The vast complex is laced with tunnels and bunkers. Putin ordered Thursday that the stronghold be blockaded so tightly that “not even a fly” could enter, while portraying the battle for Mariupol as a victory for Moscow. Blockading rather than attempting to overrun the facility would free up some Russian forces for deployment elsewhere in the east, a British military assessment said Friday.
In his overnight address, Zelenskyy scoffed at Putin’s victory claim, calling Mariupol “a city that continues to resist Russia, despite everything the occupiers say.”
The Pentagon’s view is in line with Ukraine’s: The city is still not fully under Russian control.
“We still assess that Mariupol is contested, that it hasn’t been taken by the Russians and that there’s still an active Ukrainian resistance,” Defense Department spokesperson John Kirby told CNN on Friday.
Zelenskyy also predicted that Russian forces would try to hold rigged referendums in occupied areas, aimed at pushing a false claim that Ukrainian citizens living there prefer to be under Moscow’s rule. Russia held such a referendum after seizing and annexing the Crimean Peninsula eight years ago.
He said attempted annexations in the regions of Kherson or Zaporizhzhia would lead to crippling new Western sanctions.
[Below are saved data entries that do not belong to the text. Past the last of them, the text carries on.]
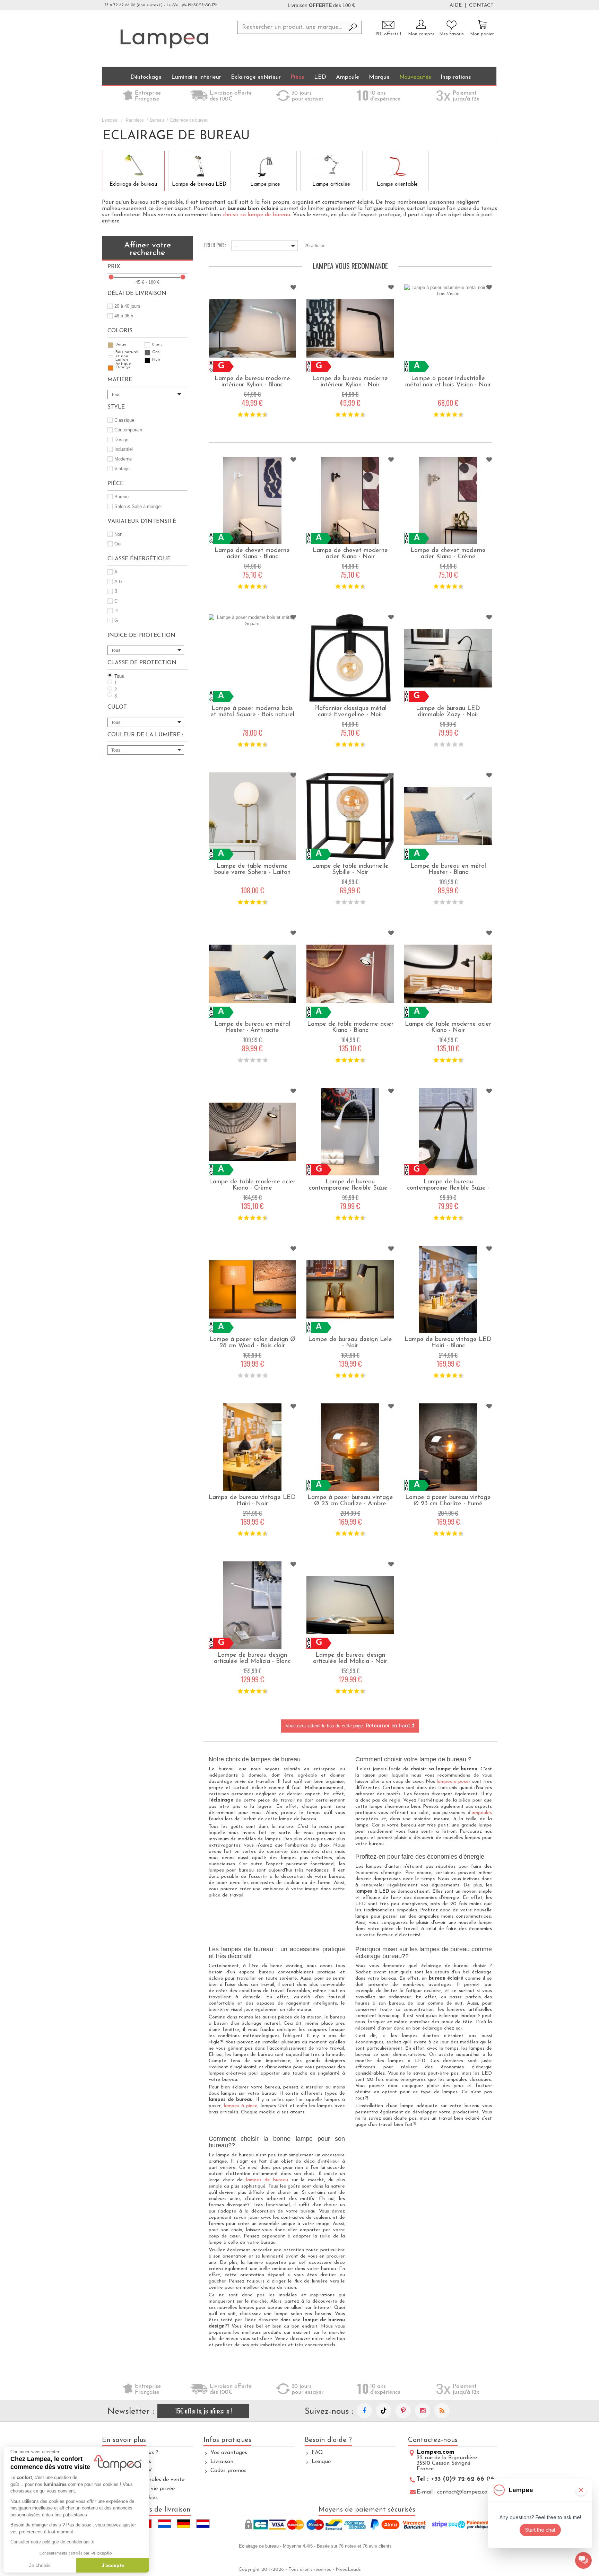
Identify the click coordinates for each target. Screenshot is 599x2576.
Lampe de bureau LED (199, 184)
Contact (481, 5)
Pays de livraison (164, 2509)
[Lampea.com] (164, 38)
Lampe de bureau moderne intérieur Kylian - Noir (350, 382)
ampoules (481, 1812)
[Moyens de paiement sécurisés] (367, 2525)
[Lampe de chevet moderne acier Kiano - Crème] (448, 500)
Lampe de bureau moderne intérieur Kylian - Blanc (252, 382)
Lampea (110, 120)
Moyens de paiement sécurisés (367, 2509)
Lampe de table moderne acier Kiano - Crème (252, 1185)
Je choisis (40, 2565)
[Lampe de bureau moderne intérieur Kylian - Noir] (350, 328)
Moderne (123, 459)
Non (118, 534)
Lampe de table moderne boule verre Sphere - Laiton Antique (252, 872)
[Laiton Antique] (110, 360)
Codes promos (228, 2470)
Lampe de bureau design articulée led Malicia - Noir (350, 1658)
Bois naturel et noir (126, 353)
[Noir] (147, 360)
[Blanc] (147, 345)
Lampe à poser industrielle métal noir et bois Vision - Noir (448, 382)
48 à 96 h (123, 315)
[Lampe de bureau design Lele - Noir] (350, 1289)
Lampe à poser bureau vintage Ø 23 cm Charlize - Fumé (448, 1501)
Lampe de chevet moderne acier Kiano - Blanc (252, 553)
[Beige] (110, 345)
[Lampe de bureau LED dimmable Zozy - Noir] (448, 658)
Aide (456, 5)
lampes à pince (241, 2106)
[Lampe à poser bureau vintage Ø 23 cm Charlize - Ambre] (350, 1447)
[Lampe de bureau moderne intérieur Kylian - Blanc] (252, 328)
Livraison (221, 2461)
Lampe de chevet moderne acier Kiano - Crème (448, 553)
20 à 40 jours (127, 306)
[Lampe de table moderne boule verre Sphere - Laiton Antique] (252, 816)
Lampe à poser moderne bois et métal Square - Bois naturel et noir (252, 715)
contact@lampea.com (464, 2492)
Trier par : (214, 244)
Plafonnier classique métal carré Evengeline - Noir (350, 712)
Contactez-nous (433, 2440)
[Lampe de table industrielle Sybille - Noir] (350, 816)
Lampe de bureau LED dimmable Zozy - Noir (448, 712)
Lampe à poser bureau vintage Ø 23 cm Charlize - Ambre (350, 1501)
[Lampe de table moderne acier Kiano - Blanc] (350, 973)
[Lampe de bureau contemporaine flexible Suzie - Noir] (448, 1131)
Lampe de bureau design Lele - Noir (350, 1343)
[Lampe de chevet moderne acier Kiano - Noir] (350, 500)
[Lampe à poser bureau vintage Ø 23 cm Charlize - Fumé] (448, 1447)
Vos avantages (228, 2452)
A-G (118, 581)
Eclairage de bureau (133, 184)
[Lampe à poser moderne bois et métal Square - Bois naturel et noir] (252, 658)
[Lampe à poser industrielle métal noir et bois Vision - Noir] (448, 328)
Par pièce (135, 120)
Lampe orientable (397, 184)
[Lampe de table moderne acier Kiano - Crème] (252, 1131)
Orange (123, 367)
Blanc (157, 344)
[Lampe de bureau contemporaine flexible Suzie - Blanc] (350, 1131)
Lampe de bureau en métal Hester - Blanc (448, 869)
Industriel (123, 449)
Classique (124, 420)
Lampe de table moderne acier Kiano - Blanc (350, 1027)
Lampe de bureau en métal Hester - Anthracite (252, 1027)
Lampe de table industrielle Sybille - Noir (350, 869)
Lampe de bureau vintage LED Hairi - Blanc (448, 1343)
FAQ (317, 2452)
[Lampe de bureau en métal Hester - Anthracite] (252, 973)
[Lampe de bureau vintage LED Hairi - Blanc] (448, 1289)
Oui (117, 543)
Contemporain (128, 429)
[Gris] (147, 353)
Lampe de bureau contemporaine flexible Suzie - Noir (448, 1188)
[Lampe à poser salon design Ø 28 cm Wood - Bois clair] (252, 1289)
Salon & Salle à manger (138, 506)
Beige (121, 344)
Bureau (157, 120)
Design (121, 439)
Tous (119, 676)
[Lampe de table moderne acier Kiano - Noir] (448, 973)
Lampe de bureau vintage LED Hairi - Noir (252, 1501)
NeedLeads (348, 2569)
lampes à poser (453, 1781)
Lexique (321, 2461)
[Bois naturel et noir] (110, 353)
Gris (155, 352)
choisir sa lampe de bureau (256, 215)
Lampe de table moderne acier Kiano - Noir (448, 1027)
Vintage (122, 468)
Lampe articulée (331, 184)
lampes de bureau (267, 2180)
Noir (156, 360)
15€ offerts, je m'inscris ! (203, 2410)
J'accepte (113, 2565)
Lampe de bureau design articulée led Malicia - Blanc (252, 1658)
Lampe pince (265, 184)
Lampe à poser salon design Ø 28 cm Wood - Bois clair (252, 1343)
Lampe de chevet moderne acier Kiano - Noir (350, 553)
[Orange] (110, 368)
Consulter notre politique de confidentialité (52, 2541)
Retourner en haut (388, 1726)
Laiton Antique (123, 360)
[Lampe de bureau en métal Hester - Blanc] (448, 816)
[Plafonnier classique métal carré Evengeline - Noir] (350, 658)
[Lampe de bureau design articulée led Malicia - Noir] (350, 1605)
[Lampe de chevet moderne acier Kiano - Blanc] (252, 500)
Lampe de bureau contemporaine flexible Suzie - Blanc (350, 1188)
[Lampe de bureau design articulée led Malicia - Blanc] (252, 1605)
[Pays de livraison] (164, 2523)
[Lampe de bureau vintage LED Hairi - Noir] (252, 1447)
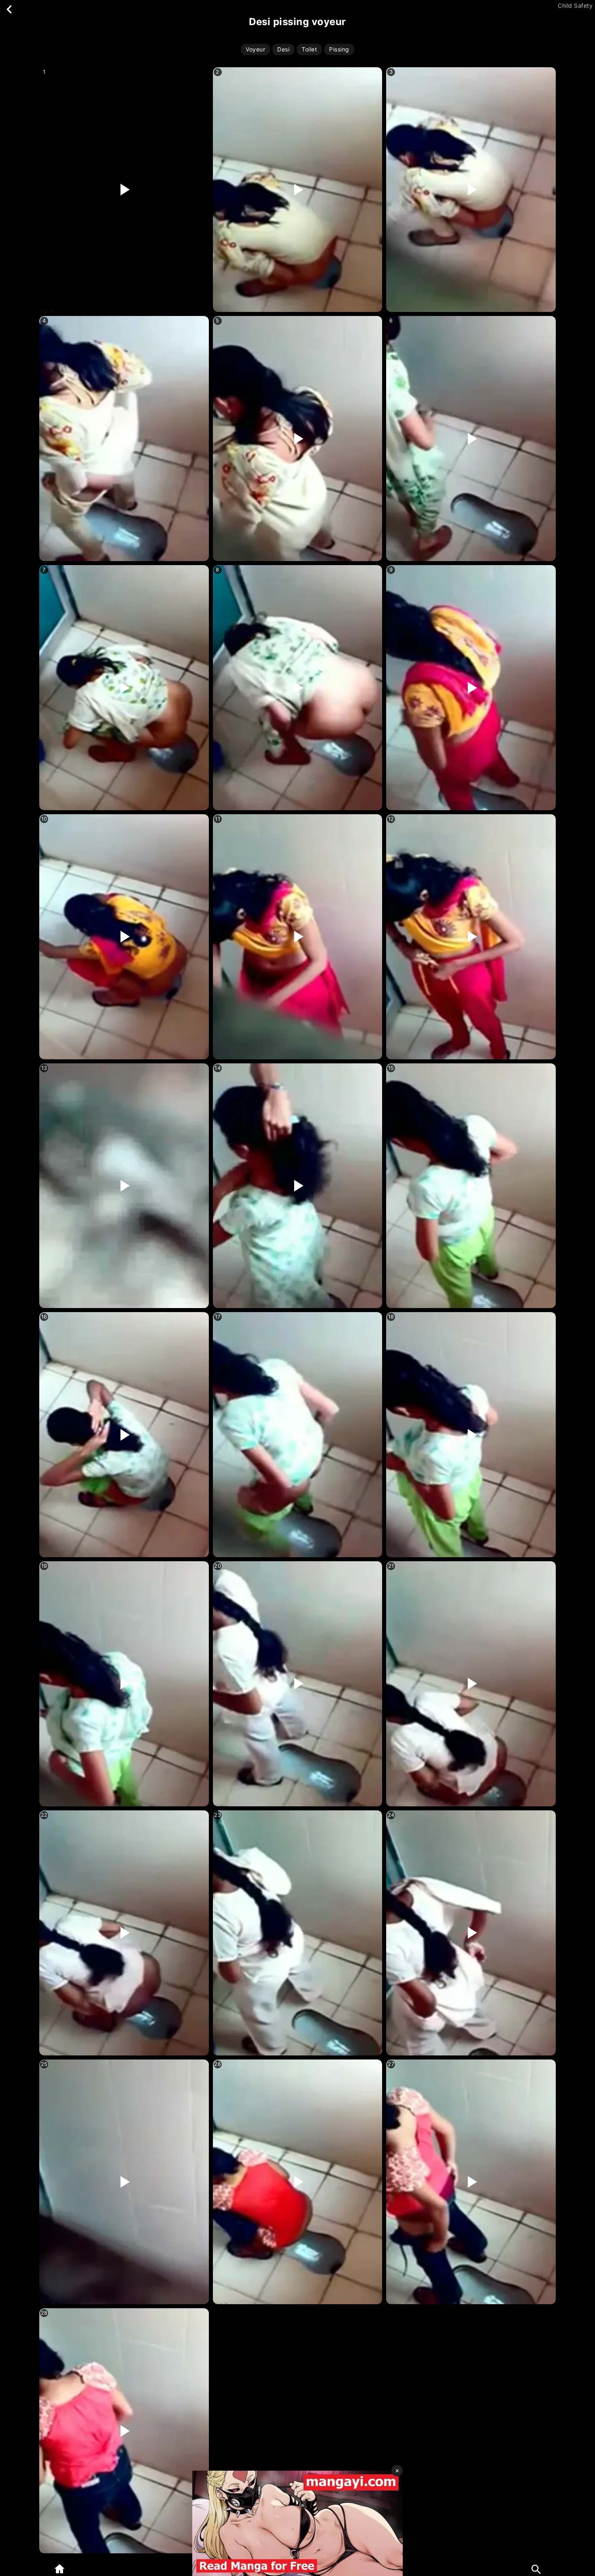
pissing (339, 49)
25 (44, 2064)
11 (217, 819)
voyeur (255, 49)
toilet (309, 49)
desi (283, 49)
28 (44, 2313)
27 (391, 2064)
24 (391, 1815)
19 (44, 1566)
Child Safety (575, 5)
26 (217, 2064)
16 (44, 1317)
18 (391, 1317)
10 (44, 819)
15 (391, 1068)
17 (218, 1317)
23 (217, 1815)
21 (391, 1566)
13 (44, 1068)
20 (217, 1566)
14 (218, 1068)
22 (44, 1815)
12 (391, 819)
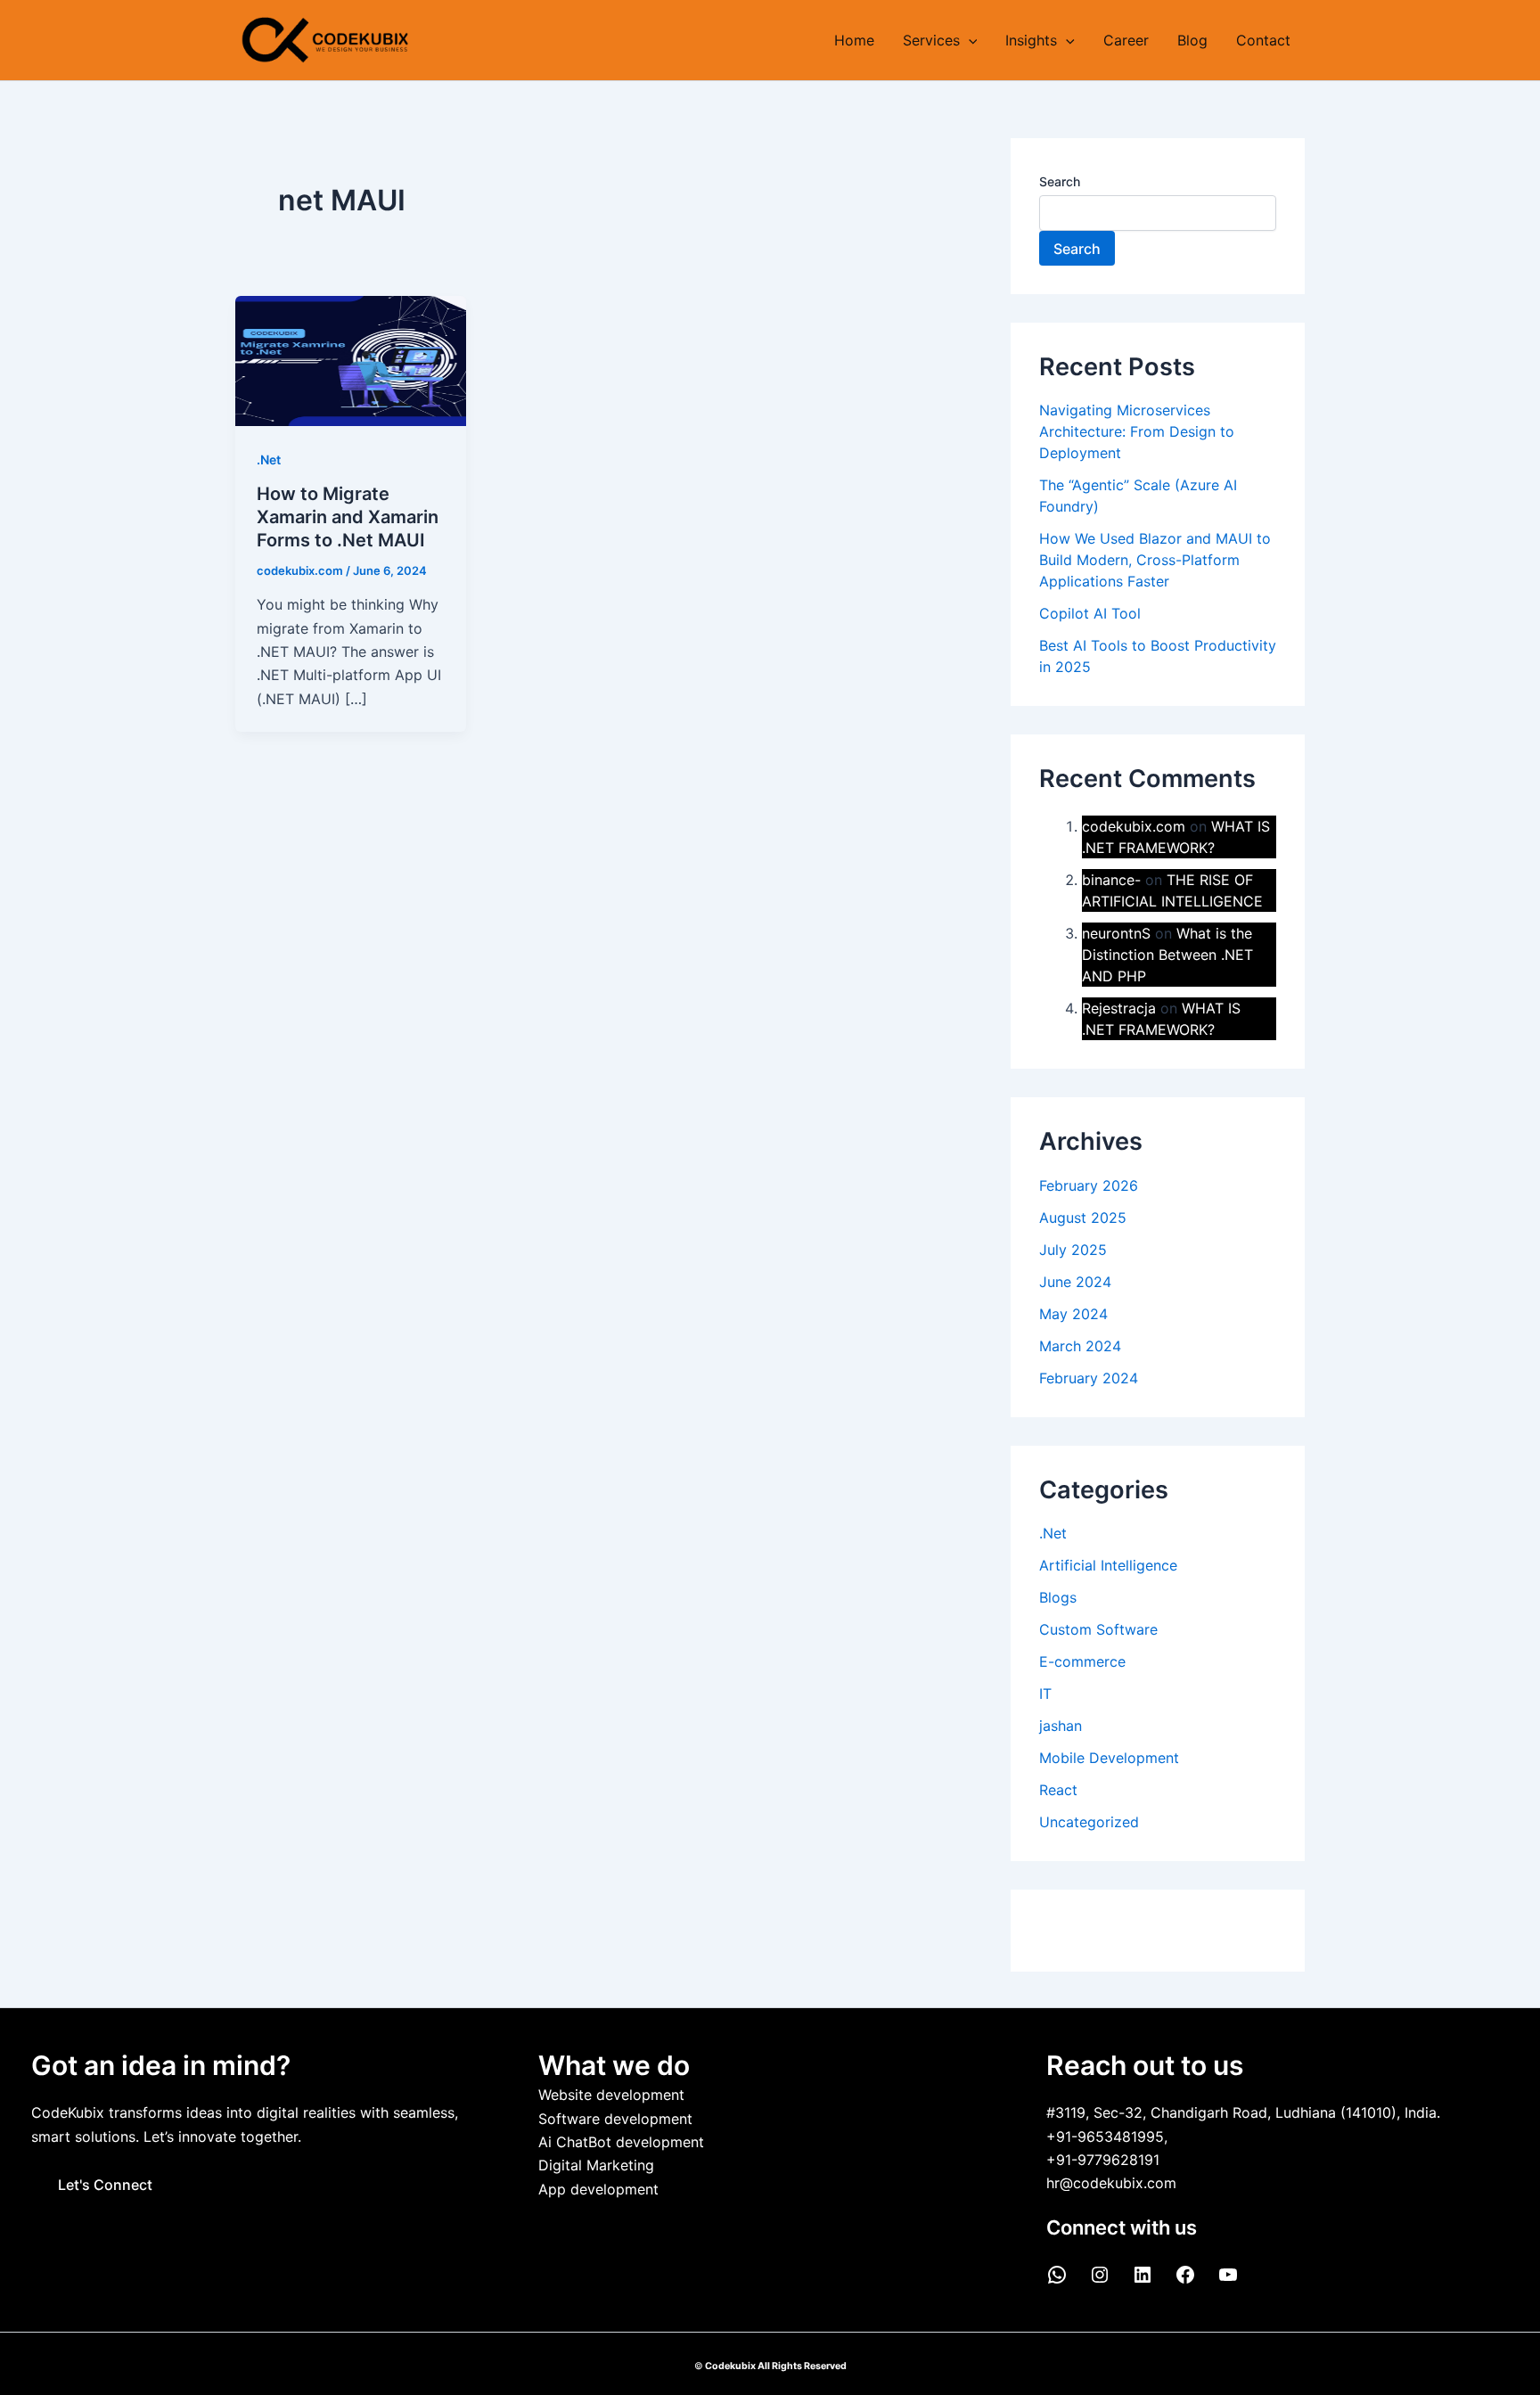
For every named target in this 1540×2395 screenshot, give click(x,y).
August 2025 (1082, 1217)
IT (1045, 1693)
“You will make your country as poor as Russia hasn’t been since the 1917 civil war,” Zelenskyy said, addressing Putin and his constituents. “So it is better to seek peace now.”
The U.S. and European allies have stayed mainly united on sanctions against Russia, even at risk of damage to their own economies. But those risks were thrown into sharp relief when Germany’s central bank warned Friday that a cutoff of Russian natural gas could cause Germany’s economic output to fall by up to 5%.
Consumers would bear the brunt of higher consumer prices, and the country could even tip into recession, the Bundesbank said.
____
(Bulos reported from Lysychansk, King from Berlin and Cole from Bucha. Times staff writer Kurtis Lee in Los Angeles contributed to this report.)